Raspberries pack a one-two punch of protective compounds
Raspberries are rich in both anthocyanins and ellagitannins, which are powerful natural antioxidants. In laboratory studies, raspberries limited the invasiveness of colon cancer cells, while animal studies showed that they could cause apoptosis in oral, breast, cervical and prostate cancers.
By reducing fats in the blood, raspberry juice helps protect against atherosclerosis.
Blueberries improve memory and reduce inflammation
When it comes to enhancing cognitive performance and helping to protect against age-related decline of memory and thought processes, blueberries may be the superstar of the berry family. In a study of older adults published in Annals of Neurology, blueberries enhanced the removal of amyloid beta plaques in the brain, delaying cognitive aging by up to two and a half years.

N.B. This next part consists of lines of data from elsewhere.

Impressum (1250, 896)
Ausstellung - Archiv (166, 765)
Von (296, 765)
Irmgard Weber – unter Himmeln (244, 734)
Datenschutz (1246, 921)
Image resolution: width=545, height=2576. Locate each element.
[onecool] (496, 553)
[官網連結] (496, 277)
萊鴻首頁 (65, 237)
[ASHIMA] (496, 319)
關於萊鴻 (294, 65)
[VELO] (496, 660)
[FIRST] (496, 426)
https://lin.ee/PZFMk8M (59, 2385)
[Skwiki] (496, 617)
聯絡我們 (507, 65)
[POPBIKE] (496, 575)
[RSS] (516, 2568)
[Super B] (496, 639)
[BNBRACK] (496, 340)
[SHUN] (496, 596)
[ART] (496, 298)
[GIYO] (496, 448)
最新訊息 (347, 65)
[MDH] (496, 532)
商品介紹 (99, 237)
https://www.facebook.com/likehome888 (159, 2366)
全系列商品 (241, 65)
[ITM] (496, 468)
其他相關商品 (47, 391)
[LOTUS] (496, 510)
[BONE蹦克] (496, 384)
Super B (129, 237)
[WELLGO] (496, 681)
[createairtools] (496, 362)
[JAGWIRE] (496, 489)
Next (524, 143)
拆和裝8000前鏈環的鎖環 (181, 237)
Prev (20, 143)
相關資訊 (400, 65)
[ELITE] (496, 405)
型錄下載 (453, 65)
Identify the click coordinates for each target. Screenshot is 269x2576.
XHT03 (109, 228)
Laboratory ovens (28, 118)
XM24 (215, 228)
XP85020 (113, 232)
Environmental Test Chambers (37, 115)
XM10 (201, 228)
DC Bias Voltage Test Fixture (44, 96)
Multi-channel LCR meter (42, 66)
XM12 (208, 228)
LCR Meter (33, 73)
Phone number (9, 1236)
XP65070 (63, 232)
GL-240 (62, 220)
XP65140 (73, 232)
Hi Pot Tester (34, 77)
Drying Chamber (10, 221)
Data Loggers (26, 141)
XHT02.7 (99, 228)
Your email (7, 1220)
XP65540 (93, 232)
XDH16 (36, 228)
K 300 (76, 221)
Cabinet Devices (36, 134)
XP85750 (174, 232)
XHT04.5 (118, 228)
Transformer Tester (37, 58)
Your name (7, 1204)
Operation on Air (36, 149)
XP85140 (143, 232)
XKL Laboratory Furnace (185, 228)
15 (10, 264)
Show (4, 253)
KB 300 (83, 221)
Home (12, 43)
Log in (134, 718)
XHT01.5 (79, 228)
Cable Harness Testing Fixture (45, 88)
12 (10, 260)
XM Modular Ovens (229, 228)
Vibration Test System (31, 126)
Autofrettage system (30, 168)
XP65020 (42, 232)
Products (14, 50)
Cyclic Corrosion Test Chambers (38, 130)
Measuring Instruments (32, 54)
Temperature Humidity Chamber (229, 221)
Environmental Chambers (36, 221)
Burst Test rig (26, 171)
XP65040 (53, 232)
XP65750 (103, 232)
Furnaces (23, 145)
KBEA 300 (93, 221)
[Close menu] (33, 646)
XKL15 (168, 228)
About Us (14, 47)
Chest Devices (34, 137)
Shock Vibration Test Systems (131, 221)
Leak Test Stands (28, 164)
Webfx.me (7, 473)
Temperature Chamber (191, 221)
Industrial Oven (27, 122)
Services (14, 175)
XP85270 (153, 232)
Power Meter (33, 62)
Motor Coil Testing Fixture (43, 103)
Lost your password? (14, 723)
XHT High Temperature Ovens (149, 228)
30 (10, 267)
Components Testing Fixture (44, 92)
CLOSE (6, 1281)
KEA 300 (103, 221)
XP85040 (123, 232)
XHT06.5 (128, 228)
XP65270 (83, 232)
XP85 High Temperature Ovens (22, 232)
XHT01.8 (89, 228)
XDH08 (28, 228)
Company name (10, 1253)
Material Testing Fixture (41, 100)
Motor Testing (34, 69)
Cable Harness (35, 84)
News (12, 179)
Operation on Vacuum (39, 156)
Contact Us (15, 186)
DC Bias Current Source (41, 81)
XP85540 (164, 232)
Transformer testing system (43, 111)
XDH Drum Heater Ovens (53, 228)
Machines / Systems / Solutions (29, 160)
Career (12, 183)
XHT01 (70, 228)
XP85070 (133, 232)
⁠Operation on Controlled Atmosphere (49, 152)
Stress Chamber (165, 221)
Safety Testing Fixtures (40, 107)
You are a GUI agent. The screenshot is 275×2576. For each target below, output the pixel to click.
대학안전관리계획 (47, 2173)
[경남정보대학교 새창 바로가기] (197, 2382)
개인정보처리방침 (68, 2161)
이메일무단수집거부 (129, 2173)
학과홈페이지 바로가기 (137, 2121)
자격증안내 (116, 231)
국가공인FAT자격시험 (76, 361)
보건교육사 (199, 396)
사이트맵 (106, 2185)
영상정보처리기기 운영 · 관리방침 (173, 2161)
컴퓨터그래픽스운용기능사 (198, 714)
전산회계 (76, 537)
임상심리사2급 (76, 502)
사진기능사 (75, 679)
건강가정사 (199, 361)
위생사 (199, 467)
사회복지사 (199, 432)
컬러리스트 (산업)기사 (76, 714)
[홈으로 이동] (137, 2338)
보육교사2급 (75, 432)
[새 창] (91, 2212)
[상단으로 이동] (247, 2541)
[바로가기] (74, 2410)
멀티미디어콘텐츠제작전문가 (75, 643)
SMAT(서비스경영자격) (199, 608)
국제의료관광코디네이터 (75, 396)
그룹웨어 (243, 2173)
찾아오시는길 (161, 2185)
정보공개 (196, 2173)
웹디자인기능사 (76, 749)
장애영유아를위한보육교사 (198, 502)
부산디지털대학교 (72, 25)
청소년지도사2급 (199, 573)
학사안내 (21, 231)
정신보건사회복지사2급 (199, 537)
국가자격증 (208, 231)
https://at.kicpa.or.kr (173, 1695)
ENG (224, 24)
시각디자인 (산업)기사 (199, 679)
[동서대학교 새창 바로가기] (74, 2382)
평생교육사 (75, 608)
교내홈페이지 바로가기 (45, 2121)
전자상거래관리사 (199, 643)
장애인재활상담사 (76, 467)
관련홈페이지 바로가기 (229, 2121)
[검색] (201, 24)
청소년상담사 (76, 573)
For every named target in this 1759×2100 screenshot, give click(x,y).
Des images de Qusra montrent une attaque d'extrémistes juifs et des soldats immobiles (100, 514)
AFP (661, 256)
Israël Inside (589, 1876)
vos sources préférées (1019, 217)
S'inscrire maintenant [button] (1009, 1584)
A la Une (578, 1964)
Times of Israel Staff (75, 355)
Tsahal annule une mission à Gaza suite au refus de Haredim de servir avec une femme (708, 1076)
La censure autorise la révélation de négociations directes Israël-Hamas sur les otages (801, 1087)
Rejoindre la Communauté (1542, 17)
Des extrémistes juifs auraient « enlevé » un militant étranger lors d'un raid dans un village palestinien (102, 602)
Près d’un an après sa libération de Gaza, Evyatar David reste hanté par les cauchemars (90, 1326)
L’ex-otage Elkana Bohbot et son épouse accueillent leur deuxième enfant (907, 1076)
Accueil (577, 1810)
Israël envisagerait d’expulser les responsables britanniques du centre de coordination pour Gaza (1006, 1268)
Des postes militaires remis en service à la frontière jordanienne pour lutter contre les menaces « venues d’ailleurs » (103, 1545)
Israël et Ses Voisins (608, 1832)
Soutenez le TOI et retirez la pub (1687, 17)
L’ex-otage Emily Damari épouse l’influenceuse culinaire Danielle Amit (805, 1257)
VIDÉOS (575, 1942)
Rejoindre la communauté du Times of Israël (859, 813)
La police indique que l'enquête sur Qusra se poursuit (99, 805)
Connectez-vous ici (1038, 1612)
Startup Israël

Blueberries also are strongly anti-inflammatory, and can limit the harmful peroxidation of fats. Like bilberries, they can significantly lower blood pressure.
Chokeberries are lethal to malignant cancer cells
Although not as well-known as blueberries and strawberries, chokeberries – or Aronia melanocarpa – may be the ultimate over-achiever of the disease-fighting berries. These versatile berries decrease the peroxidation of lipids, reduce oxidative stress, lower LDL cholesterol and protect the heart with anti-clotting factors.
But the biggest news about chokeberries might be their cancer-destroying effects. In a laboratory study published in 2012 in Oncology Reports, chokeberries caused the death of malignant brain tumor cells.
In this striking study, researchers were exploring the cancer-fighting powers of a combination of curcumin and aronia. The team reported that while curcumin effectively induced apoptosis, aronia went even farther – it was “necrotic” – or absolutely lethal – to cancer cells. In addition, aronia inhibited the gene expression that helps cancer spread.
How can I use berries to fight disease?
Extensive studies have shown dramatic disease-fighting effects from both fresh and powdered berries, as well as some berry juices. However, in some studies, purified anthocyanin extracts – which are more bioavailable to the body – provided benefits that whole, powdered berries did not. Although eating fresh berries is a boon to your health, you may want to consider using standardized berry extracts to get the maximum benefit.
A note of caution: Due to the levels of astringent tannins in berries, taking large amounts of berry extracts can be harmful over time. Before trying berry extracts, discuss the matter with a naturopathic physician or trusted herbal prescriber to custom-design a program that is right for you.